说是给他选,可这压根就没有的可选啊,谁让烛龙都把话说完了,他总不可能自己说自己就是喜欢幕天席地。

况且,他原本的意思,是今天晚上……

银发青年用力地闭上了眼睛,耳尖颤抖着,声音极低地道:

“我想在床上……”

殷决笑了起来,云雾卷起两人的身形,一瞬便移动到了木屋之中,祂伸手捏住了扶晔的手腕,低头轻吻了一下急促跳动的脉搏。

墨发散了满床,悉悉梭梭的衣物摩挲声,伴随着散落床边的雪白和墨蓝衣袍,静谧安宁。

扶晔还不太习惯妖身的触感,情到浓处,雪白狐尾把两人连接在一起、团团圈住,俯身撒娇一般,一口咬在了殷决赤·裸的肩膀上。

口感劲道,他似乎有些沉迷地舔了一小下,这才猛然意识到,自己好像受到狐妖血脉影响太多了。

烛龙让他感到太过于温暖、舒服,最初,在毛茸茸狐耳的羞耻过去后,他便自暴自弃般放开了许多,就连索取都变得毫无节制了。

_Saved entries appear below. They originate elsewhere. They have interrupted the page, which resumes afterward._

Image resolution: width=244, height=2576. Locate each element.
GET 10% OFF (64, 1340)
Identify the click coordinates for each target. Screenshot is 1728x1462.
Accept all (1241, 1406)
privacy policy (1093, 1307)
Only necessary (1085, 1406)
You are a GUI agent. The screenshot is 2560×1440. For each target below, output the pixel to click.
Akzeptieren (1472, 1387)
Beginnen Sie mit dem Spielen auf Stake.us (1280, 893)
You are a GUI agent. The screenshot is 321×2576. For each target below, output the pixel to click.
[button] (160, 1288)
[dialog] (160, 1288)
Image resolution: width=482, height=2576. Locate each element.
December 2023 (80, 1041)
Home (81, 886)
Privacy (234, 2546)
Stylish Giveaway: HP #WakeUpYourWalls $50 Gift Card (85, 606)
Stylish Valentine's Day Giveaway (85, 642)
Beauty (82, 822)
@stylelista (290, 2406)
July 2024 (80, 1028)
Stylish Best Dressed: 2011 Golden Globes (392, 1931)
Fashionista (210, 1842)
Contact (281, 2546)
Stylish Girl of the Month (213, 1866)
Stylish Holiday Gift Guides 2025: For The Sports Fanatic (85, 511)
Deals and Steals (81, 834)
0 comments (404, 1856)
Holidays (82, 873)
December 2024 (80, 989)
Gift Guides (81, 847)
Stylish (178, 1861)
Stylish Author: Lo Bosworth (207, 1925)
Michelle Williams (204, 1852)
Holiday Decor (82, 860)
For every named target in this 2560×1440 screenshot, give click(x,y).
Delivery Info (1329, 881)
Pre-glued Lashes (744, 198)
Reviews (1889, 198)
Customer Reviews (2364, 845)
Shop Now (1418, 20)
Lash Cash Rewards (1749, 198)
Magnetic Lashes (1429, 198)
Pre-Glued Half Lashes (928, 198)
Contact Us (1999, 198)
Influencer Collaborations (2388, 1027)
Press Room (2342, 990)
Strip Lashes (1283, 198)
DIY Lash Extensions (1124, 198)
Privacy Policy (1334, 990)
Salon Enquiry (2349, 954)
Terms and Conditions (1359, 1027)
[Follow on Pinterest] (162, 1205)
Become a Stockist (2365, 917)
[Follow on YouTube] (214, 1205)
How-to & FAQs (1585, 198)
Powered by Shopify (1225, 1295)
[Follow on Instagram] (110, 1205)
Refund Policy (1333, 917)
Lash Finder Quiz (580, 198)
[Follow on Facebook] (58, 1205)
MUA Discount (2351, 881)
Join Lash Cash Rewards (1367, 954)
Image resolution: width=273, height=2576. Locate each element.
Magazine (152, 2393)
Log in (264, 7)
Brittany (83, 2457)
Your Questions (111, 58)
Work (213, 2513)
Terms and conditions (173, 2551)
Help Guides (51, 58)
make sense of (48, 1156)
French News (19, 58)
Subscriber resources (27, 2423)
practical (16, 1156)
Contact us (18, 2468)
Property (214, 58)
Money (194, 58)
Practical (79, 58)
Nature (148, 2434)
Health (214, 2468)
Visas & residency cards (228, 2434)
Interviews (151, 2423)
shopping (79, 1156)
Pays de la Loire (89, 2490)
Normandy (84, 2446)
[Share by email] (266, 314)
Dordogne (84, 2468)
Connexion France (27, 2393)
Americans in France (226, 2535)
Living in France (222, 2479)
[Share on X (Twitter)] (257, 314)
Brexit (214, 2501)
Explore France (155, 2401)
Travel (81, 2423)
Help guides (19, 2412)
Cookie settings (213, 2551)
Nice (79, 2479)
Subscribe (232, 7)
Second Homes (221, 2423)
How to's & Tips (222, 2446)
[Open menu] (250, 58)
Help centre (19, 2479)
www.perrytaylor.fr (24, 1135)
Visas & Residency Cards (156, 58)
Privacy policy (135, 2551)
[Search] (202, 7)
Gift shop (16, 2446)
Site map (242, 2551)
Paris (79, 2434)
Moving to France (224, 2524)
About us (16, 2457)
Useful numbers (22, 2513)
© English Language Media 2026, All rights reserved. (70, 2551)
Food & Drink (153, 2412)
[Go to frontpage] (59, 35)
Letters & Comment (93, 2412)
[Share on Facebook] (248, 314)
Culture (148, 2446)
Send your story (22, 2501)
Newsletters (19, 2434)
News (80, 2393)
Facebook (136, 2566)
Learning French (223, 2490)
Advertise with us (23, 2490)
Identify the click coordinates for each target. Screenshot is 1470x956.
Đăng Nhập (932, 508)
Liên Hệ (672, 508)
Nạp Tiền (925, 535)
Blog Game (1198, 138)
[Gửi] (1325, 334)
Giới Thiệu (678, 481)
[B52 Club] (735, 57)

银发狐耳的青年,满面歉疚、又无所适从地松开了嘴,目光飘在那片肩膀的微红咬痕上,小心翼翼吹气道:

“是我太不注意了,你会痛吗?要先去涂药吗?”

殷决的双眸蒙着一层水色,神色微微有些隐忍压抑,却仍不住笑出了声,伸手碰上银发青年的颈侧。

鲜红的细绳,串着一枚玉珠子,在祂的指尖,很快变幻成了一抹熟悉的龙鳞链条,晶莹剔透,闪烁着妖异不详的光华。

束缚在雪白尾巴狐妖的脖颈上,黑与白,极致的反差,让人几乎忍不住将之一口吞下。

殷决的指尖落下,捏住一点雪白的尾巴尖尖,忽而翻身坐起,在口中浸·润了几根手指,向自己的后方伸去。